On Sunday, Sanders warned that Republicans were guiding the U.S. into a dangerous future for American workers, who he said that AI stakeholders like Elon Musk and Bill Gates predict will lose their jobs on a massive scale as working becomes “optional” and heavily reliant on robots.

“This is the most consequential technology in the history of humanity... There’s not been one single word of serious discussion in Congress about that reality,” said the Vermont senator.

Sanders added that while tech billionaires were pouring money into AI development, they were doing so with the aim of enriching and empowering themselves while ignoring the obvious economic shockwaves that would be caused by the widespread adoption of the technology.

“Elon Musk. [Mark] Zuckerberg. [Jeff] Bezos. Peter Thiel... Do you think they’re staying up nights worrying about working people?” Sanders said. “What are they gonna do when people have no jobs?”

“If there are no jobs and people ‘won’t be needed for most things’, how do people get an income to feed their families?” asked Sanders, quoting Gates.

His remarks come on the heels of data backing up those predictions. A Massachusetts Institute of Technology (MIT) study released this year theorized that more than 11 percent of jobs currently part of the U.S. labor market could be replaced or made obsolete with the adoption of AI, including many human resources and logistics positions in fields such as health care and finance.

Similarly, in the UK, the National Foundation for Educational Research wrote in a November report that as many as 3 million jobs could be at risk across the country within the next 10 years.

Donald Trump, seen here at a White House-sponsored AI event in 2025, has called for Congress to ban states from regulating Artificial Intelligence (Getty Images)

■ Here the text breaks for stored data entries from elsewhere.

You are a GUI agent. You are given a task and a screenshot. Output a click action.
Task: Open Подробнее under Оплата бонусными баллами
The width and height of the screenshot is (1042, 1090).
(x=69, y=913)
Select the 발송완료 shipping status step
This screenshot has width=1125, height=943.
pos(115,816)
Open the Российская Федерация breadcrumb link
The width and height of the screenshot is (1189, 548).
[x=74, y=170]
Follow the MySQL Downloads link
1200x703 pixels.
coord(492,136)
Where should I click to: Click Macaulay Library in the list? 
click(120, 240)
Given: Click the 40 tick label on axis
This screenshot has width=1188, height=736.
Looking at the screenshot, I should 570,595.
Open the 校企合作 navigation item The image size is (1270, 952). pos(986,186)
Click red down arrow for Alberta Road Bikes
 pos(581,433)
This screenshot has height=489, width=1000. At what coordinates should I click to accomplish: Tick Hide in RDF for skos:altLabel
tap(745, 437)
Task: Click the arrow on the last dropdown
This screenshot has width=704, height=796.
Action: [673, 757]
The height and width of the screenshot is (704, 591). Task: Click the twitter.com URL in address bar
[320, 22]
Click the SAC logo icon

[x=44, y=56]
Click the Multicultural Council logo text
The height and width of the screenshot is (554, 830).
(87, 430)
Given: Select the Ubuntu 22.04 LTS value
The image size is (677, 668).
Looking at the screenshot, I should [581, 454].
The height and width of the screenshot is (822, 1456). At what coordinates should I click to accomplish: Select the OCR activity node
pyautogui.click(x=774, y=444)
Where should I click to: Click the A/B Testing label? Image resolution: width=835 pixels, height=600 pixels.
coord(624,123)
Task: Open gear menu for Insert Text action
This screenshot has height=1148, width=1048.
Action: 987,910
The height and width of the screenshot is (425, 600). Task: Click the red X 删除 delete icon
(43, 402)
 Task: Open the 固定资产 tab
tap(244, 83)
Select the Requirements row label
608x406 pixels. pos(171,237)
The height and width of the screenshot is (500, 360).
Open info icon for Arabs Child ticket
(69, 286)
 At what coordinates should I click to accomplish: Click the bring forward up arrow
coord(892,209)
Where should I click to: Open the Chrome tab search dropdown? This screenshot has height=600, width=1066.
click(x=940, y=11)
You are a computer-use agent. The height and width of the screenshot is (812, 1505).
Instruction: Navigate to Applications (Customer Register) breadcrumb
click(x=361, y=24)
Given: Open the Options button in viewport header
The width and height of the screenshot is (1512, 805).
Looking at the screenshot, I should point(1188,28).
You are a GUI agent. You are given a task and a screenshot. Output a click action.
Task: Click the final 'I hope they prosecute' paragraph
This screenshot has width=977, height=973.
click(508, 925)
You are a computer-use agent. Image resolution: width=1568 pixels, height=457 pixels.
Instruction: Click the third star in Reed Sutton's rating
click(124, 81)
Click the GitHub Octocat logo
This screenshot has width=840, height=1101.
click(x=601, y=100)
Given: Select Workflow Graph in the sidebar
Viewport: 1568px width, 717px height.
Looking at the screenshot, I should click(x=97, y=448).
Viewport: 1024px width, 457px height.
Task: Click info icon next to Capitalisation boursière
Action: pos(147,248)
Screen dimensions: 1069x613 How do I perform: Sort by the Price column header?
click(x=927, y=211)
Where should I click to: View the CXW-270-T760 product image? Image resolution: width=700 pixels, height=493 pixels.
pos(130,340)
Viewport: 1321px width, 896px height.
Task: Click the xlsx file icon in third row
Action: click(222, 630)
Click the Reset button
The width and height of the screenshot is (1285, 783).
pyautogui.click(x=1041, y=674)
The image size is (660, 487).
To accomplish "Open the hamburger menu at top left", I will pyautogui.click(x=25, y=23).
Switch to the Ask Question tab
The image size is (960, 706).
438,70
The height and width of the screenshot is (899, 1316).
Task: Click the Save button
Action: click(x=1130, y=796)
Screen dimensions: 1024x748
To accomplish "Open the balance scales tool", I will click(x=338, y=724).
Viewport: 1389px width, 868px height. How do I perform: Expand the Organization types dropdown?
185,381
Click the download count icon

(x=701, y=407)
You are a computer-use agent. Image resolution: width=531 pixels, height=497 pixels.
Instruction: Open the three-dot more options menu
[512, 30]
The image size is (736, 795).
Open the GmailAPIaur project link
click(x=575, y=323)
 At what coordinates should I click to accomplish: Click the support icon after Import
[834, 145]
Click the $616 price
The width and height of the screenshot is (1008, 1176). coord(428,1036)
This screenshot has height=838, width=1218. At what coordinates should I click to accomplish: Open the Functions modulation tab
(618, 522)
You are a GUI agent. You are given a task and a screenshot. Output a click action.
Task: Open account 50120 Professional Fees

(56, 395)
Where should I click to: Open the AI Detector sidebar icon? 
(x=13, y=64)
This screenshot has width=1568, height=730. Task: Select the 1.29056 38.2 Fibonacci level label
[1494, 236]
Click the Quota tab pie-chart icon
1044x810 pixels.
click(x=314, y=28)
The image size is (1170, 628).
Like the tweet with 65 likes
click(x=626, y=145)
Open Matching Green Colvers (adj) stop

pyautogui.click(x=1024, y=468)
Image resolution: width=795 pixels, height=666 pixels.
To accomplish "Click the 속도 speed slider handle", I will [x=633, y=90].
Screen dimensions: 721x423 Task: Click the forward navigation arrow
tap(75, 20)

Progressives like Sanders have argued that states must be free to implement their own restrictions on AI, including on content. Numerous legal and political issues surround the technology’s use and development, including the resource cost of AI datacenters that use sizable amounts of electricity and have been blamed by some for driving up energy costs in surrounding communities.

In Congress some of the hardest discussions about AI occurred in November when a House panel examined the effects of AI chatbots on Americans and in particular younger children and teens. No federal restrictions have been pursued to restrict the access of children to AI chatbots while critics of the technology seized on a study this year that indicated as many as one in eight American teens had reported turning to an AI chatbot for emotional support.

“Young people now are spending an enormous amount of time with AI. There are kids who are now getting most of their emotional support from AI. If this trend continues, what does it mean over the years, when people are not getting their support, their interaction, from other human beings but [instead] from a machine? What does that mean to humanity?” asked Sanders on Sunday.

“The science-fiction fear of AI running the world is not quite so outrageous a concept,” Sanders said.

Other progressives in Congress echoed Sanders’ fears, such as Rep. Alexandria Ocasio-Cortez during that AI chatbot hearing in November.

"We're talking about a massive economic bubble," Ocasio-Cortez said in November. "Depending on the exposure of that bubble, we could see 2008-style threats to economic stability."

The president issued an executive order in mid-December calling on Congress once again to ban state AI regulation and vowing to “check” state laws that challenged his authority or AI development in any way.

“My Administration must act with the Congress to ensure that there is a minimally burdensome national standard — not 50 discordant State ones. The resulting framework must forbid State laws that conflict [with White House policy],” read Trump’s order, which continued: “That framework should also ensure that children are protected, censorship is prevented, copyrights are respected, and communities are safeguarded. A carefully crafted national framework can ensure that the United States wins the AI race, as we must.”